-------- Data extracts --------
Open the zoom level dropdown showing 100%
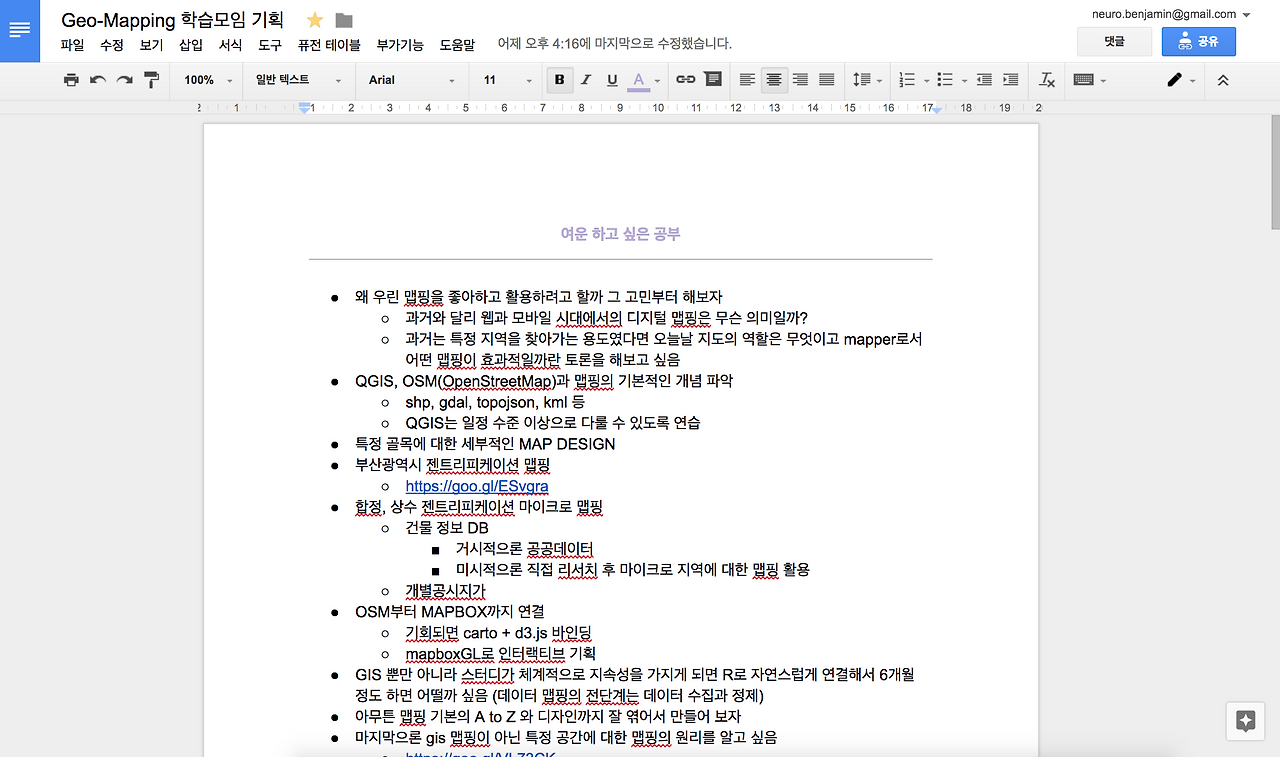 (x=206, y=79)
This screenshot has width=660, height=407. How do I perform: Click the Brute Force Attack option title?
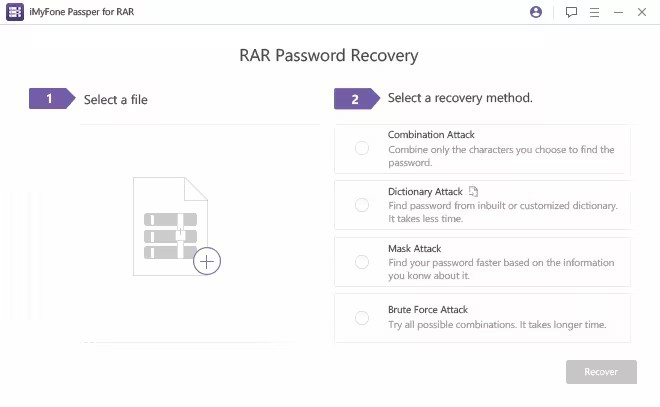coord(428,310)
--------
-------- Data extracts --------
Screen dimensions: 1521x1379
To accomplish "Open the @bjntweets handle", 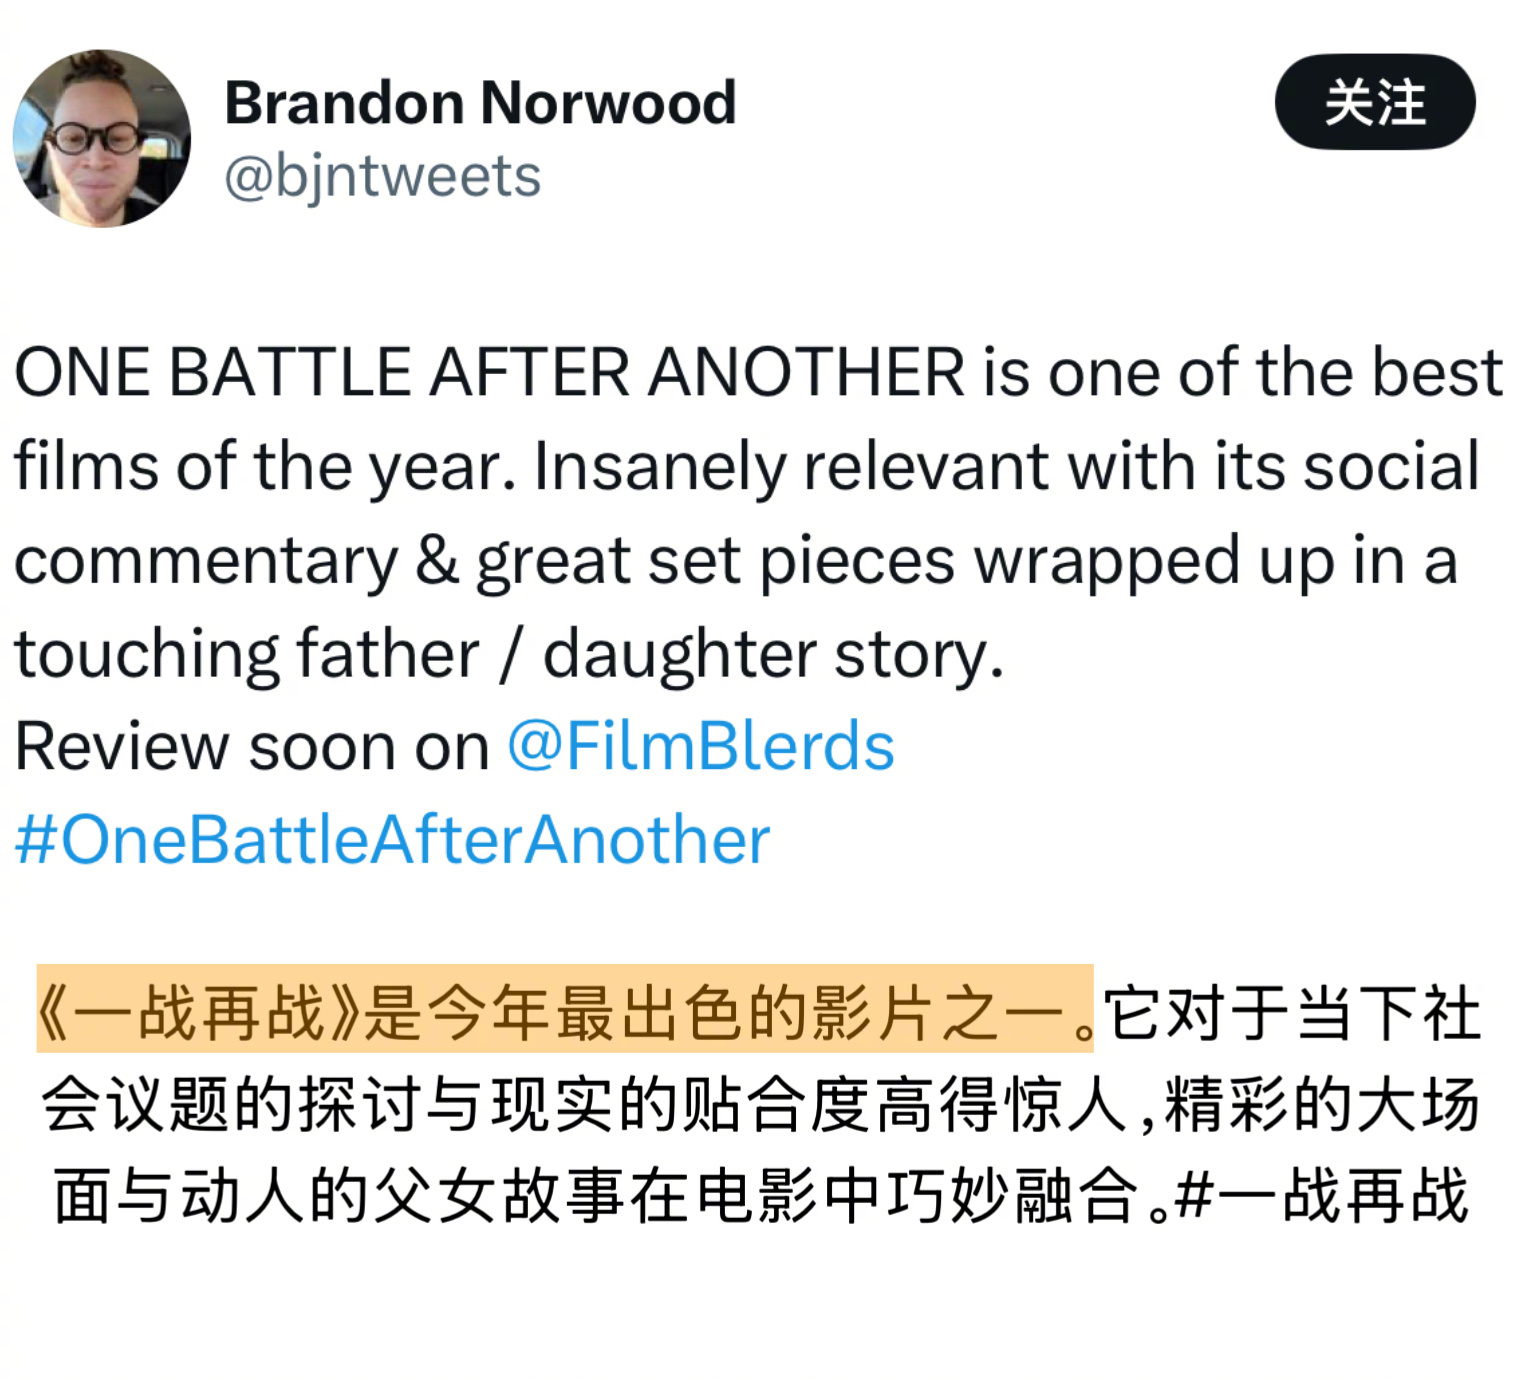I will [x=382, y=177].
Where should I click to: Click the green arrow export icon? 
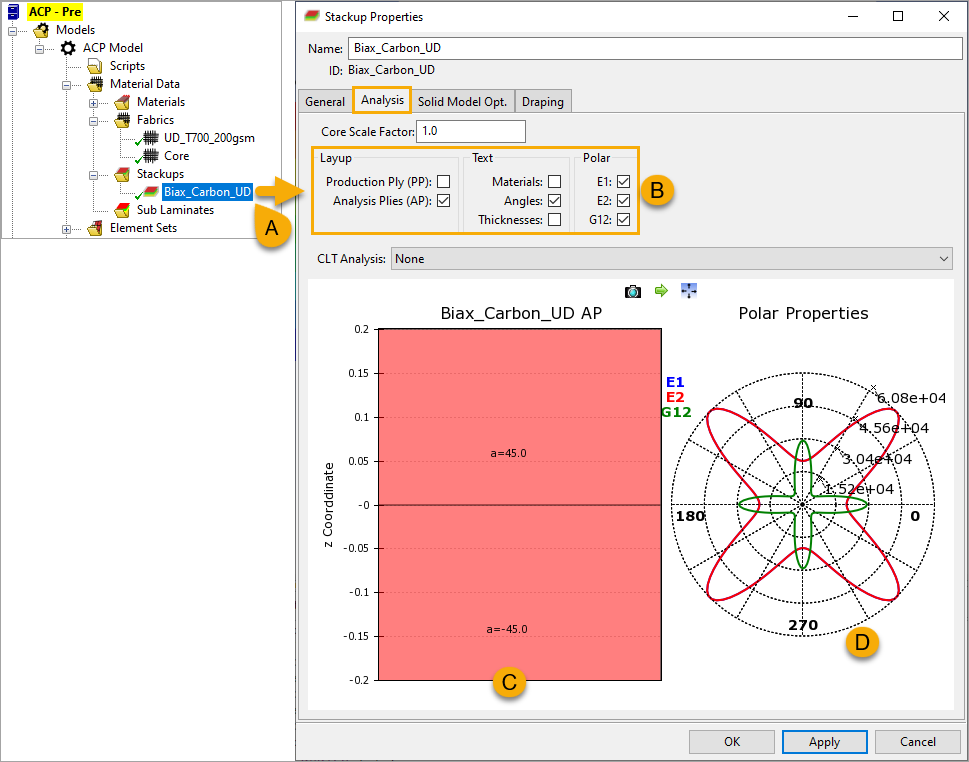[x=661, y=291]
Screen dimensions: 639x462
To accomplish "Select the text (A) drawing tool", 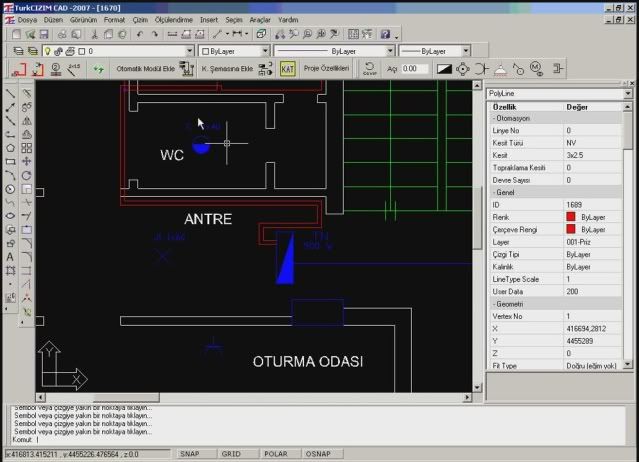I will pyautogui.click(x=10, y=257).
--------
-------- Data extracts --------
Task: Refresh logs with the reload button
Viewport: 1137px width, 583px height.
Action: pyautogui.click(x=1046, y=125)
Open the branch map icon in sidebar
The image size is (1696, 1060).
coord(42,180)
--------
Work required: Look above for every line with the word "dimensions" and copy it.

Task output:
Screen dimensions: 1521x1379
Screen dimensions: 639x462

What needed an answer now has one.